I’ve written about annotating OCRed PDFs before at the hypothes.is blog. This post is an attempt to slow down and expand upon a few simple steps of the general process of doing so: how to actually upload and host PDFs within a WordPress install. If you are familiar with the WP platform then this is likely nothing new. But it’s something I get asked about enough–usually by teachers entirely new to the platform–that I thought I’d write a brief blog/tutorial (blogtorial?). Combined with my post on getting started with your own WordPress install using Reclaim Hosting, this will get you set up with your own blog/website to host multiple formats of texts for annotation by a class.
This post is a continuation of the drum I’ve been beating lately about the utility and power of teachers compiling their own anthologies or course readers in some annotatable place online. In discussing this process before, though, I’ve mostly been talking about copying and pasting text into annotatable WordPress HTML posts or pages--or doing something similar in PressBooks or Scalar). There’s probably no need for most educators to go through the trouble of setting up Scalar or PressBooks to get a handful of texts online. And if you are working with PDFs primarily–if you are, say, reading a bunch of academic articles in that format–there’s a bit more to the story.
While this blog is WordPress focused, I’ve worked with teachers who have hosted PDFs for annotation in a variety of LMSs and CMSs. I’ll probably circle back and write some posts about these other spaces, but here are a few that I know hypothes.is plays well with: Blackboard, Moodle, and Drupal. And here are a few that I know it does not: Google Docs and Canvas. You can have students download PDFs from both Google Docs and Canvas (not to mention Dropbox, etc.) and collaboratively annotate them locally as outlined here. It’s not as nice as having an easy place online to point students to, but it works. And of course hypothes.is is working on interoperability with both those systems.

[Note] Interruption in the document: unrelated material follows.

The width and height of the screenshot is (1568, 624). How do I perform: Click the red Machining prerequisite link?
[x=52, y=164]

As I mentioned in the OCR blog from last year, it was a professor at NYU, Krystyna Michael, who first started pushing me to figure this whole thing out. I helped her OCR a PDF, but she did what I describe step-by-step below and hosted PDFs of essays and articles her class was reading on a WordPress page, including the one by Joan Didion above.
You do need your PDFs to be OCRed to be annotatable, though, so here’s a short video showing how to do so with Adobe AcrobatPro:
The How To
(Though it could have been annotated at the NMC website, I chose to download the PDF to my desktop and upload it to my WordPress blog for demonstration purposes. In other cases, the PDF of a reading may not exist yet online, or may not yet be OCRed, so I would have to be responsible for hosting it.)

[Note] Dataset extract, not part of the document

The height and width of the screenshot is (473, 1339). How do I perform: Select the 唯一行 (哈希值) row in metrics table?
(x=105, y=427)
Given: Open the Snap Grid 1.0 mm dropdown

That link will open as a .pdf webpage hosted in my WordPress blog installation.
I cannot make hypothes.is native on this page using the WordPress plugin, as I can on regular posts and pages within the blog. I can however activate the hypothes.is Chrome extension or bookmarklet and annotate the page myself or with others. So too can I create a via proxy link to the page that is natively annotatable without the extension/bookmarklet–such a link could be made directly from a post/page of readings (as here), but would need to be done manually by changing the link above.
I can add a PDF to my WordPress install from within a page or post by clicking “Add media” just above the composition window. Below you can see I selected text to create a link.
I can also “Add media” unassociated with a particular post/page by going to Dashboard > Media > New.
I can then find the new media/PDF in my media “Library” and copy the URL to get a link I can paste/share elsewhere:
That URL is the same as it would be by creating the link inside a post/page except that I’ve skipped creating a page/hyperlink for the URL to be linked from.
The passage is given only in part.